As the festive season gets into full swing, employers are being reminded by KPMG of ‘the threat from within’.
Priya Giuliani, a partner in KPMG’s UK forensic risk consulting practice warns that, with many businesses in a relaxed mood, employees intent on committing fraud will try to take advantage of opportunities where the usual ‘safety checks’ are relaxed, and either attempt to remove stock or get away with misappropriating assets.
“Money can be tight at this time of year with higher than usual spending leading to additional pressures on employees,” says Giuliani. “Combine this with a time of year when targets and bonuses are assessed and it is easy to see how employees can be tempted to falsify sales or overstate performance, so they look like they are hitting targets.
“For many businesses, the lead up to Christmas also represents a boost in demand. Most turn to temporary staff for support, but in the rush to improve customer service they may not adequately vet the new recruits. With many regular staff taking time off, the resulting lack of supervision also provides a rise in opportunities for the fraudster.

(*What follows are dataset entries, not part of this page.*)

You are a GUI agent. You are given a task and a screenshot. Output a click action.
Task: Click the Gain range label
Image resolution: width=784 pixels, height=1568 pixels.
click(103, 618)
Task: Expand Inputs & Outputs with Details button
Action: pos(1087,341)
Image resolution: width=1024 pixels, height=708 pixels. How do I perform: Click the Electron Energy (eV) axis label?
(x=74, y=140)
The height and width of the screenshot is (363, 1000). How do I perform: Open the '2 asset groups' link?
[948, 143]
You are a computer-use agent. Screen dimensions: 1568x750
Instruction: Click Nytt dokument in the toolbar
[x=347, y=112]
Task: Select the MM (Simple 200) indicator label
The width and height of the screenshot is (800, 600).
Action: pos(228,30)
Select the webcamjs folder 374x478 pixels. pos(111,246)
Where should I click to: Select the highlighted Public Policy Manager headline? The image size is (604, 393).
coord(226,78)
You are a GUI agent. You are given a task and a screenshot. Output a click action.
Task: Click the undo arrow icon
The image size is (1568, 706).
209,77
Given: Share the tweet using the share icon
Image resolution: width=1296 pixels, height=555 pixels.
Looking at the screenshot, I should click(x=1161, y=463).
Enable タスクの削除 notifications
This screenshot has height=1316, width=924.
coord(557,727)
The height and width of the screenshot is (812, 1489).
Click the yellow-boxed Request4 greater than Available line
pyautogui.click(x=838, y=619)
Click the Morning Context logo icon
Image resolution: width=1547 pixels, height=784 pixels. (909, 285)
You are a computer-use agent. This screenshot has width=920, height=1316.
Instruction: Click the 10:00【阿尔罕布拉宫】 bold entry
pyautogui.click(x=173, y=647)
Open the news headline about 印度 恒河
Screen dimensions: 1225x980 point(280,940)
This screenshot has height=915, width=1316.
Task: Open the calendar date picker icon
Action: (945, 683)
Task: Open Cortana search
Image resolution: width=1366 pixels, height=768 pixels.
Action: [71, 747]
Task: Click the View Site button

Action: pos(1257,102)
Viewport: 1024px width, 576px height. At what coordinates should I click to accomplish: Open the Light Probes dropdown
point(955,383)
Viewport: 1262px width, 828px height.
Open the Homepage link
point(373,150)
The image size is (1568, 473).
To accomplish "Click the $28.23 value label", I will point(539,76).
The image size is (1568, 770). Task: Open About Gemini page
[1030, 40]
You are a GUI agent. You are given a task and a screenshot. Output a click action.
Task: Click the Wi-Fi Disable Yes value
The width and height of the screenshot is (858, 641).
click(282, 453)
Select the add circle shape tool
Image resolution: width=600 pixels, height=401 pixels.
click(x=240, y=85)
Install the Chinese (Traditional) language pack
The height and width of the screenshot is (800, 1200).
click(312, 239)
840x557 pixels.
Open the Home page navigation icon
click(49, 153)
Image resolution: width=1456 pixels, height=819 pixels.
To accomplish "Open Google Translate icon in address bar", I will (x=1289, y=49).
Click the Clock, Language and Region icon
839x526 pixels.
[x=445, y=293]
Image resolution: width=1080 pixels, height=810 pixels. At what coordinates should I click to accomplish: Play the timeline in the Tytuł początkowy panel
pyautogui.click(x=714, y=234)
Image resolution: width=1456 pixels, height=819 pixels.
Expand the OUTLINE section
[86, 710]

“We have also seen a marked rise in ‘payment diversion fraud’, where fake requests are made to change supplier’s bank details so that funds are diverted into the fraudster’s own bank account. Our analysis shows that cases range in value from just over £30,000 lost by one business in a single transaction to a total of £5m extracted from another. In almost all the cases we’ve seen, fraudsters appear to be making use of openly declared business relationships.
“It’s particularly worrying that fraudsters often rationalise their behaviour. They may believe that they are only ‘borrowing’ the money from their employer to tide them over an expensive Christmas, but the fact is that their actions can have serious repercussions on an organisation’s financial stability. It’s something that cannot be ignored because, if it is, any business falling victim to fraud is more likely to be a ghost to Christmas future.”